*WHAT YOU WILL DO*: Each line from the one containing "This screenshot has height=1568, width=722." through the end of the entries below should be transcribed exactly, and no other line.

*RAW DATA*:
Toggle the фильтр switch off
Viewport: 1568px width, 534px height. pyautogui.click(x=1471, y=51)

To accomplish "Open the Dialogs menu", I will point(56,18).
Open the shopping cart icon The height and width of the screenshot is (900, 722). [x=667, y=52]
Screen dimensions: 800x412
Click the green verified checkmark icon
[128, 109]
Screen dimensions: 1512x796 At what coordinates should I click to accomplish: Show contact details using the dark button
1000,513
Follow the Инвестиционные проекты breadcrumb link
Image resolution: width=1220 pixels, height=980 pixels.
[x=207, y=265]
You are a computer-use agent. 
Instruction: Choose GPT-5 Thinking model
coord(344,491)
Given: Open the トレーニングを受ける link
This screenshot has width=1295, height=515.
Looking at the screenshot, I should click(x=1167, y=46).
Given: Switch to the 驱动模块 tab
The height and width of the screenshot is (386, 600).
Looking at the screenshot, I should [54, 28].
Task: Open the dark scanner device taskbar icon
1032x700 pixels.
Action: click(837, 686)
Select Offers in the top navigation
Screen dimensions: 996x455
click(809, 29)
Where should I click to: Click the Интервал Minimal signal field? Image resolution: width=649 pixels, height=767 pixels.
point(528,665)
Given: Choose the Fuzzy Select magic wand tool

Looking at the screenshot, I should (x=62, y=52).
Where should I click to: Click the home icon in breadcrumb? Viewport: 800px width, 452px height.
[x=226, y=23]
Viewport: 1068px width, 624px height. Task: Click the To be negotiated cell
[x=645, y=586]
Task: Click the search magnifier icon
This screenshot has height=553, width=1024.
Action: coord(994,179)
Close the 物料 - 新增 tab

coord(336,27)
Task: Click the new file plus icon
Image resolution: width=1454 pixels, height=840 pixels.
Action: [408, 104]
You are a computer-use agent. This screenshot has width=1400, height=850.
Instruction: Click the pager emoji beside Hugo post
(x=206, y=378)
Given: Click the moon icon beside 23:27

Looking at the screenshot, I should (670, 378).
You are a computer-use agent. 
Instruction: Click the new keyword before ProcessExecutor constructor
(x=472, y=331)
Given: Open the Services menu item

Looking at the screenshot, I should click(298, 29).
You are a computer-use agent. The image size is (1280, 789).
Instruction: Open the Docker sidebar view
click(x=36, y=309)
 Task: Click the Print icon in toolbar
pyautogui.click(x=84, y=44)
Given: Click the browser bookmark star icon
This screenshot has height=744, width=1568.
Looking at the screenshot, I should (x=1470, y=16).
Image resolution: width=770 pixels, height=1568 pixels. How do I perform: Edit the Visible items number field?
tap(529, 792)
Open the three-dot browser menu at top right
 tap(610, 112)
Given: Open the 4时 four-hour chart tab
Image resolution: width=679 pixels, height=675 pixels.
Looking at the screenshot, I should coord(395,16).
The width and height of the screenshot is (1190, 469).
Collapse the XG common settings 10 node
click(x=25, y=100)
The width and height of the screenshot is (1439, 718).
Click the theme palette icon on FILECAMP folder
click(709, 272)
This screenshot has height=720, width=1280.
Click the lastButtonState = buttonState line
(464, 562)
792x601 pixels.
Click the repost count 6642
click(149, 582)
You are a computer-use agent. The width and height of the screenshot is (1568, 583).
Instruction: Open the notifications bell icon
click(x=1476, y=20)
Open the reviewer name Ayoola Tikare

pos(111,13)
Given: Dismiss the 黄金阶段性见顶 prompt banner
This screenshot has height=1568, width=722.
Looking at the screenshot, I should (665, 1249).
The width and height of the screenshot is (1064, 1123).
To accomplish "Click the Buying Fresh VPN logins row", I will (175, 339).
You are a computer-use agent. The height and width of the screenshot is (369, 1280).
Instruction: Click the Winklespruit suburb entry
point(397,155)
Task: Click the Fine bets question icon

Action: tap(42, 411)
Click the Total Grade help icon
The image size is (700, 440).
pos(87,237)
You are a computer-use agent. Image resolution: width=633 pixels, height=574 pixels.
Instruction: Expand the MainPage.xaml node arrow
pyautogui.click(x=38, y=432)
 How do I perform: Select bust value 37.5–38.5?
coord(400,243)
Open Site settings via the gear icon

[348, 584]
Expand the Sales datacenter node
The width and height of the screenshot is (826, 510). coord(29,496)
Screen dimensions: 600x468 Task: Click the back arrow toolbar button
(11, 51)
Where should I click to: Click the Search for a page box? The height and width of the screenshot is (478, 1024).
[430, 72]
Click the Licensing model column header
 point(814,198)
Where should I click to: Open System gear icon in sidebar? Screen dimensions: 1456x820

*WRITTEN ANSWER*:
This screenshot has height=1568, width=722.
Looking at the screenshot, I should (665, 1249).
The width and height of the screenshot is (1064, 1123).
To accomplish "Click the Buying Fresh VPN logins row", I will (175, 339).
You are a computer-use agent. The height and width of the screenshot is (369, 1280).
Instruction: Click the Winklespruit suburb entry
point(397,155)
Task: Click the Fine bets question icon

Action: tap(42, 411)
Click the Total Grade help icon
The image size is (700, 440).
pos(87,237)
You are a computer-use agent. Image resolution: width=633 pixels, height=574 pixels.
Instruction: Expand the MainPage.xaml node arrow
pyautogui.click(x=38, y=432)
 How do I perform: Select bust value 37.5–38.5?
coord(400,243)
Open Site settings via the gear icon

[348, 584]
Expand the Sales datacenter node
The width and height of the screenshot is (826, 510). coord(29,496)
Screen dimensions: 600x468 Task: Click the back arrow toolbar button
(11, 51)
Where should I click to: Click the Search for a page box? The height and width of the screenshot is (478, 1024).
[430, 72]
Click the Licensing model column header
 point(814,198)
Where should I click to: Open System gear icon in sidebar? Screen dimensions: 1456x820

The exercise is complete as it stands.